However, the Assessing Officer (AO) disallowed the entire improvement cost, citing a lack of supporting documentation or audit trail, which the CIT(A) upheld. Before the Tribunal, the assessee raised two key points: that the notice issued under Section 143(2) was barred by limitation (not pressed during hearing) and that the disallowance of the indexed cost of improvement was unjustified, especially given the property’s old age and condition, requiring extensive renovation to make it habitable.
The assessee’s representative submitted the computation sheet of LTCG along with sale deeds, arguing that the renovations carried out over the years were reasonable and necessary for the property’s saleability.

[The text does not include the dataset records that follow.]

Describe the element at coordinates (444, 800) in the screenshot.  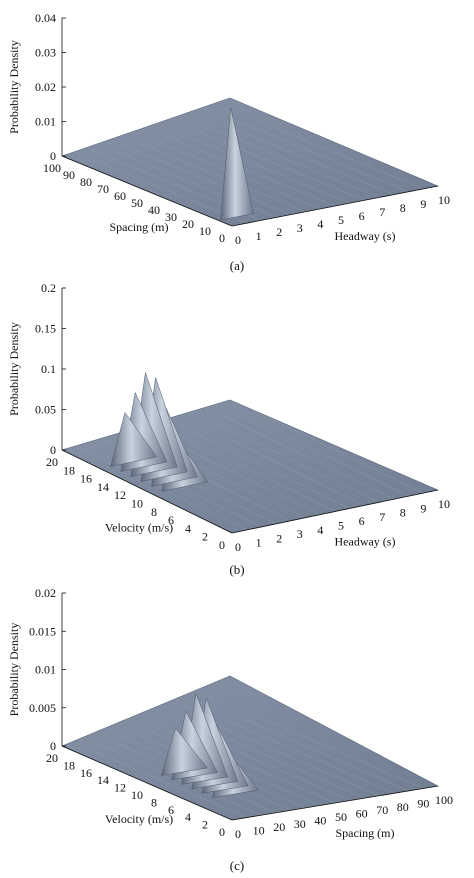
I see `x-tick-label: 100` at that location.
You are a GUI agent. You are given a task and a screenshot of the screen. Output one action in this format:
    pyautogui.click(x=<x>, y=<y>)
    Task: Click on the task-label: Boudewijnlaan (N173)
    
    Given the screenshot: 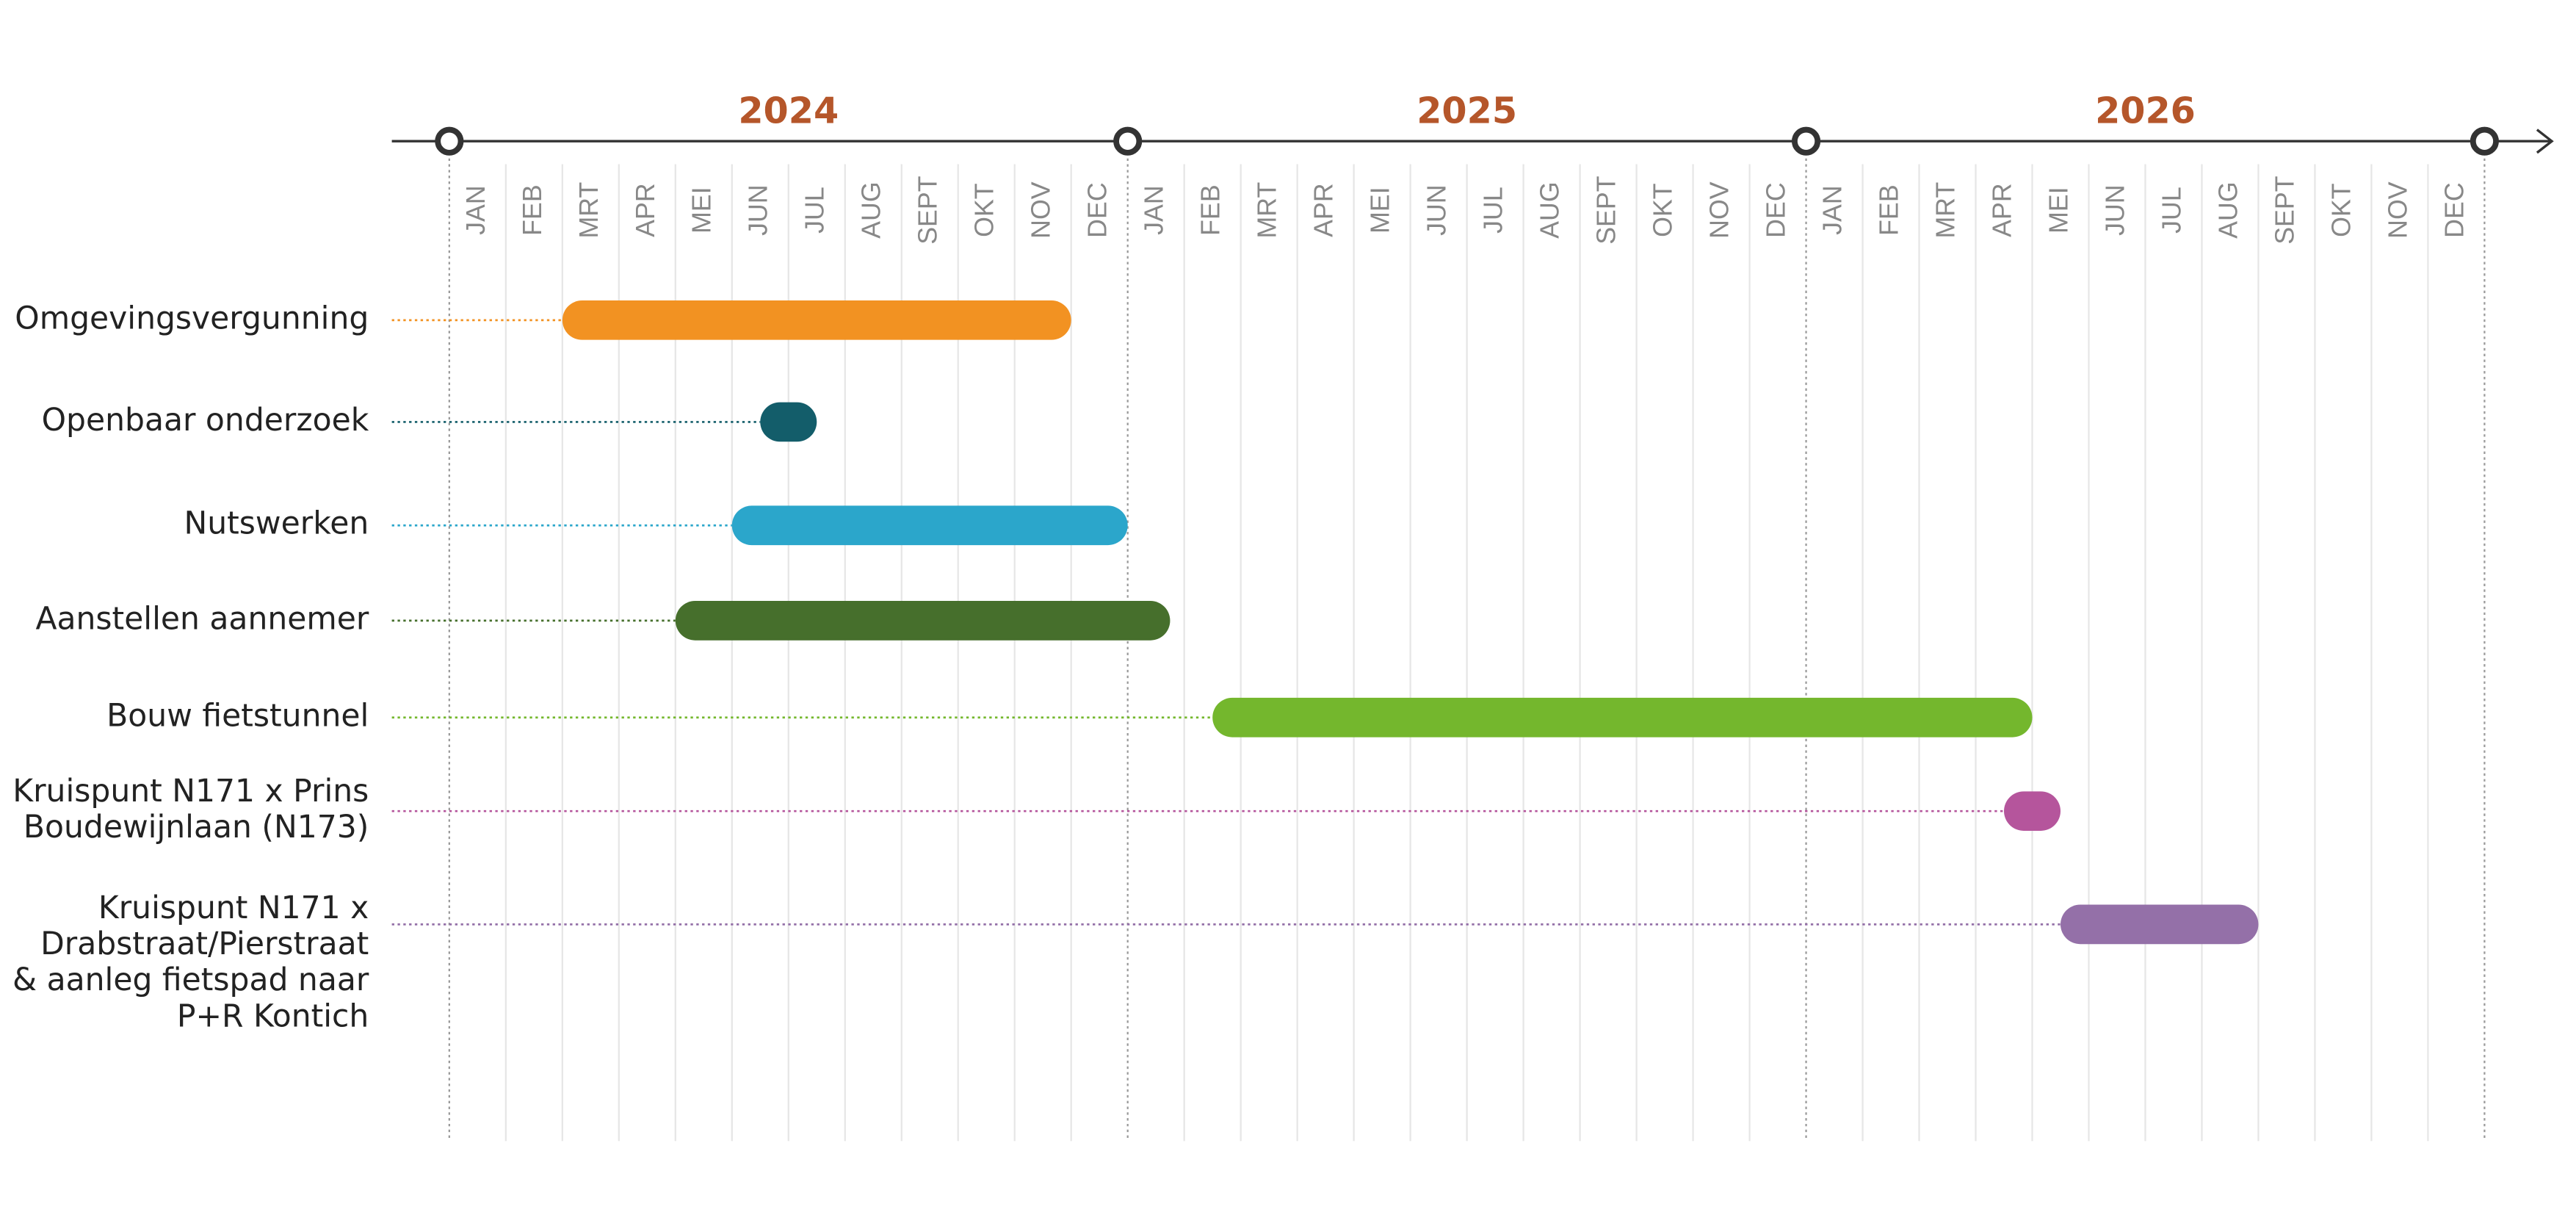 What is the action you would take?
    pyautogui.click(x=196, y=828)
    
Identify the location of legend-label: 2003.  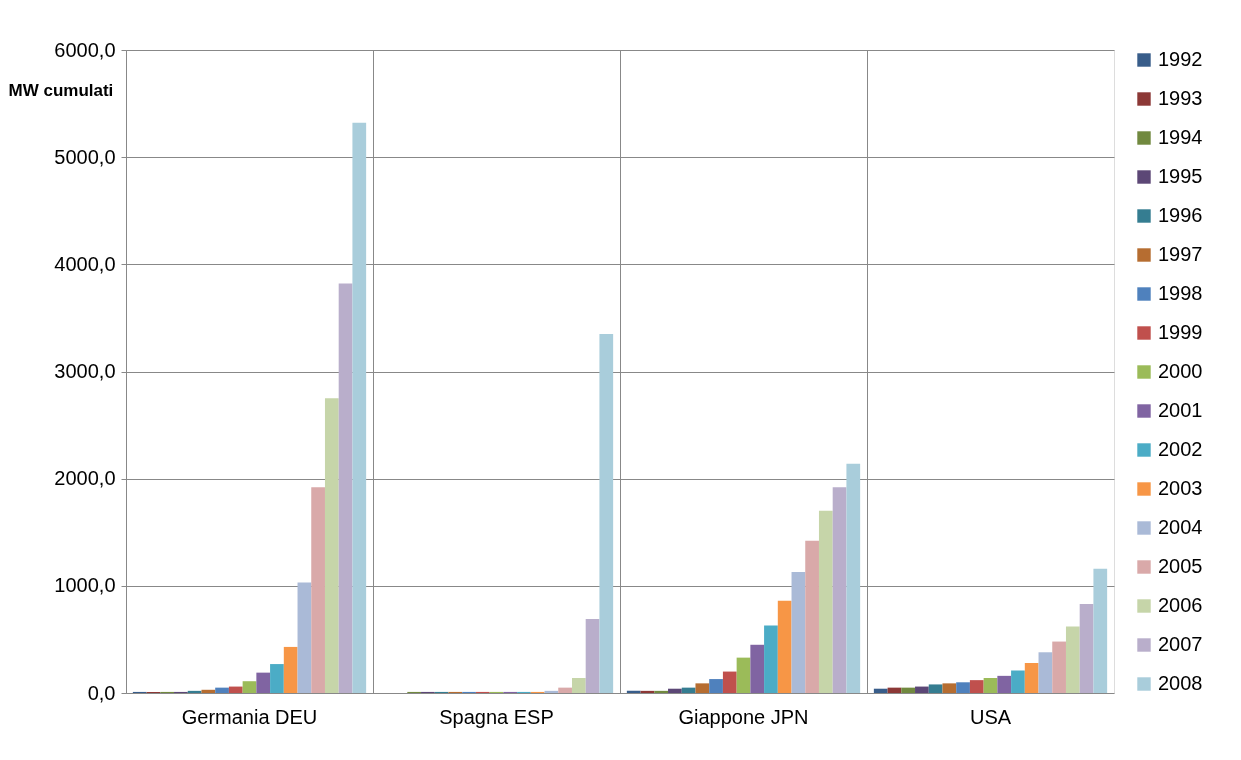
(1180, 488).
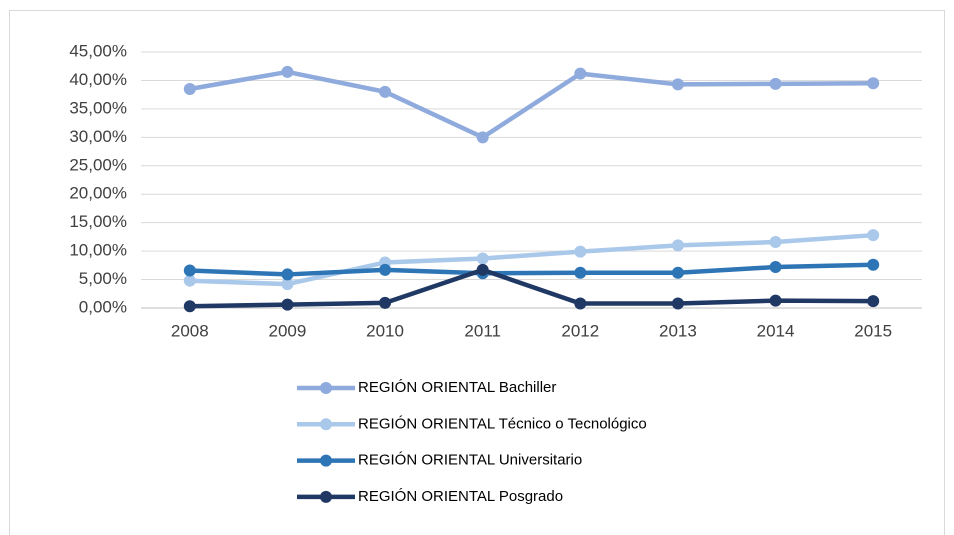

The Tribunal observed that the property was constructed in 1954, and renovation was expected to make it livable. While there was merit in the claim of improvements done in the early 1980s, the expenditures allegedly incurred in 1990–91 were found to be impossible and lacking authentic proof, such as bank statements or ledger entries.
The bench comprising Shri V. Durga Rao (Judicial Member) and Shri K. M. Roy (Accountant Member) carefully examined the documentary evidence. The ITAT allowed the indexed cost of improvement only for the years 1981–82 and 1983–84, amounting to ₹10,81,234, and disallowed the balance. This resulted in partial relief to the assessee, acknowledging part of the renovation claim.